» What the exercise asks
The answer must consist of every record, printed exactly as it stands.

** Opening Material supplied block **

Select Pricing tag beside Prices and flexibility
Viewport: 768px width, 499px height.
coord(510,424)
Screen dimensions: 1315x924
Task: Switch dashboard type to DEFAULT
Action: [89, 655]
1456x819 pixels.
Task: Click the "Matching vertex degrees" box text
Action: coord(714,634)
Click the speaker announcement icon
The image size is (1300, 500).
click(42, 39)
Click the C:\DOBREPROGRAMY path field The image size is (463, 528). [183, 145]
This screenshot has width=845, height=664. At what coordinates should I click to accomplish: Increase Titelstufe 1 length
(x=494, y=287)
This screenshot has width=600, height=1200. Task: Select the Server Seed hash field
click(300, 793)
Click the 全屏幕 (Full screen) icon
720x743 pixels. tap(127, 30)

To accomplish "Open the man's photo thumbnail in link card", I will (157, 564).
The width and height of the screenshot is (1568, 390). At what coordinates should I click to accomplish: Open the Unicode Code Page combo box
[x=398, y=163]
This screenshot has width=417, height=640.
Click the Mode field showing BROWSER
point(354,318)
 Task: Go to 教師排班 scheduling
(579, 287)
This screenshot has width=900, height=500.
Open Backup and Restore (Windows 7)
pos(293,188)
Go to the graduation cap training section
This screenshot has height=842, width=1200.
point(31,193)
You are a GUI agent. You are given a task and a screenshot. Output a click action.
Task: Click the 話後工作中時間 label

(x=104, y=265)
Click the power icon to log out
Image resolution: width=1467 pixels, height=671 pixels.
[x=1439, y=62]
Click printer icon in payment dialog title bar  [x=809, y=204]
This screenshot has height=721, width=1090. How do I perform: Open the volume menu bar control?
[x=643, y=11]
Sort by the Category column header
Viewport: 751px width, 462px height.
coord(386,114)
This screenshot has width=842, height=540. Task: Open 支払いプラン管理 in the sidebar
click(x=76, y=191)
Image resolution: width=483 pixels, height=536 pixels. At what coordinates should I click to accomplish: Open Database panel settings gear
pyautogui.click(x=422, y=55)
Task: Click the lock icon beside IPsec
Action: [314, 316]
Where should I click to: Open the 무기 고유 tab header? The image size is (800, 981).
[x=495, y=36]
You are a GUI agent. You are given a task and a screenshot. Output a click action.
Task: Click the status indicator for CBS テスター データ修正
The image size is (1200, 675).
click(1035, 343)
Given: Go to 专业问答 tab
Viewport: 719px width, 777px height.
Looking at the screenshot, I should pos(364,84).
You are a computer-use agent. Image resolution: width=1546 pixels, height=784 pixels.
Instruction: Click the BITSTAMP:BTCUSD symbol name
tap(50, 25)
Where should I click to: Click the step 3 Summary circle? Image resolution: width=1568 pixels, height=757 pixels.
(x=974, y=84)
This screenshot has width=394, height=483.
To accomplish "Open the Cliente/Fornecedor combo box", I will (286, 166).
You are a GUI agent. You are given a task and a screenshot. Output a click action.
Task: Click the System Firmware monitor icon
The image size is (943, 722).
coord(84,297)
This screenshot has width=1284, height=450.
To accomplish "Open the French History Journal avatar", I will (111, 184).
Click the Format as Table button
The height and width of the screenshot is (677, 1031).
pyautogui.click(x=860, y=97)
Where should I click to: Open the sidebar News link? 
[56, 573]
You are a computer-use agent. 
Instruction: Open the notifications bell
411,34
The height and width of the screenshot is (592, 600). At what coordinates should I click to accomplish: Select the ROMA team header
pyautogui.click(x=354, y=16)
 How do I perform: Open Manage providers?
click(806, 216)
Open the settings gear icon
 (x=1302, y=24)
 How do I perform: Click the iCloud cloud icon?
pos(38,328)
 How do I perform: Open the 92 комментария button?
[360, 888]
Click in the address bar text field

** Closing Material supplied block **

» Task output
Select Pricing tag beside Prices and flexibility
Viewport: 768px width, 499px height.
coord(510,424)
Screen dimensions: 1315x924
Task: Switch dashboard type to DEFAULT
Action: [89, 655]
1456x819 pixels.
Task: Click the "Matching vertex degrees" box text
Action: coord(714,634)
Click the speaker announcement icon
The image size is (1300, 500).
click(42, 39)
Click the C:\DOBREPROGRAMY path field The image size is (463, 528). [183, 145]
This screenshot has width=845, height=664. At what coordinates should I click to accomplish: Increase Titelstufe 1 length
(x=494, y=287)
This screenshot has width=600, height=1200. Task: Select the Server Seed hash field
click(300, 793)
Click the 全屏幕 (Full screen) icon
720x743 pixels. tap(127, 30)

To accomplish "Open the man's photo thumbnail in link card", I will (157, 564).
The width and height of the screenshot is (1568, 390). At what coordinates should I click to accomplish: Open the Unicode Code Page combo box
[x=398, y=163]
This screenshot has width=417, height=640.
Click the Mode field showing BROWSER
point(354,318)
 Task: Go to 教師排班 scheduling
(579, 287)
This screenshot has width=900, height=500.
Open Backup and Restore (Windows 7)
pos(293,188)
Go to the graduation cap training section
This screenshot has height=842, width=1200.
point(31,193)
You are a GUI agent. You are given a task and a screenshot. Output a click action.
Task: Click the 話後工作中時間 label

(x=104, y=265)
Click the power icon to log out
Image resolution: width=1467 pixels, height=671 pixels.
[x=1439, y=62]
Click printer icon in payment dialog title bar  [x=809, y=204]
This screenshot has height=721, width=1090. How do I perform: Open the volume menu bar control?
[x=643, y=11]
Sort by the Category column header
Viewport: 751px width, 462px height.
coord(386,114)
This screenshot has width=842, height=540. Task: Open 支払いプラン管理 in the sidebar
click(x=76, y=191)
Image resolution: width=483 pixels, height=536 pixels. At what coordinates should I click to accomplish: Open Database panel settings gear
pyautogui.click(x=422, y=55)
Task: Click the lock icon beside IPsec
Action: [314, 316]
Where should I click to: Open the 무기 고유 tab header? The image size is (800, 981).
[x=495, y=36]
You are a GUI agent. You are given a task and a screenshot. Output a click action.
Task: Click the status indicator for CBS テスター データ修正
The image size is (1200, 675).
click(1035, 343)
Given: Go to 专业问答 tab
Viewport: 719px width, 777px height.
Looking at the screenshot, I should pos(364,84).
You are a computer-use agent. Image resolution: width=1546 pixels, height=784 pixels.
Instruction: Click the BITSTAMP:BTCUSD symbol name
tap(50, 25)
Where should I click to: Click the step 3 Summary circle? Image resolution: width=1568 pixels, height=757 pixels.
(x=974, y=84)
This screenshot has width=394, height=483.
To accomplish "Open the Cliente/Fornecedor combo box", I will (286, 166).
You are a GUI agent. You are given a task and a screenshot. Output a click action.
Task: Click the System Firmware monitor icon
The image size is (943, 722).
coord(84,297)
This screenshot has width=1284, height=450.
To accomplish "Open the French History Journal avatar", I will (111, 184).
Click the Format as Table button
The height and width of the screenshot is (677, 1031).
pyautogui.click(x=860, y=97)
Where should I click to: Open the sidebar News link? 
[56, 573]
You are a computer-use agent. 
Instruction: Open the notifications bell
411,34
The height and width of the screenshot is (592, 600). At what coordinates should I click to accomplish: Select the ROMA team header
pyautogui.click(x=354, y=16)
 How do I perform: Open Manage providers?
click(806, 216)
Open the settings gear icon
 (x=1302, y=24)
 How do I perform: Click the iCloud cloud icon?
pos(38,328)
 How do I perform: Open the 92 комментария button?
[360, 888]
Click in the address bar text field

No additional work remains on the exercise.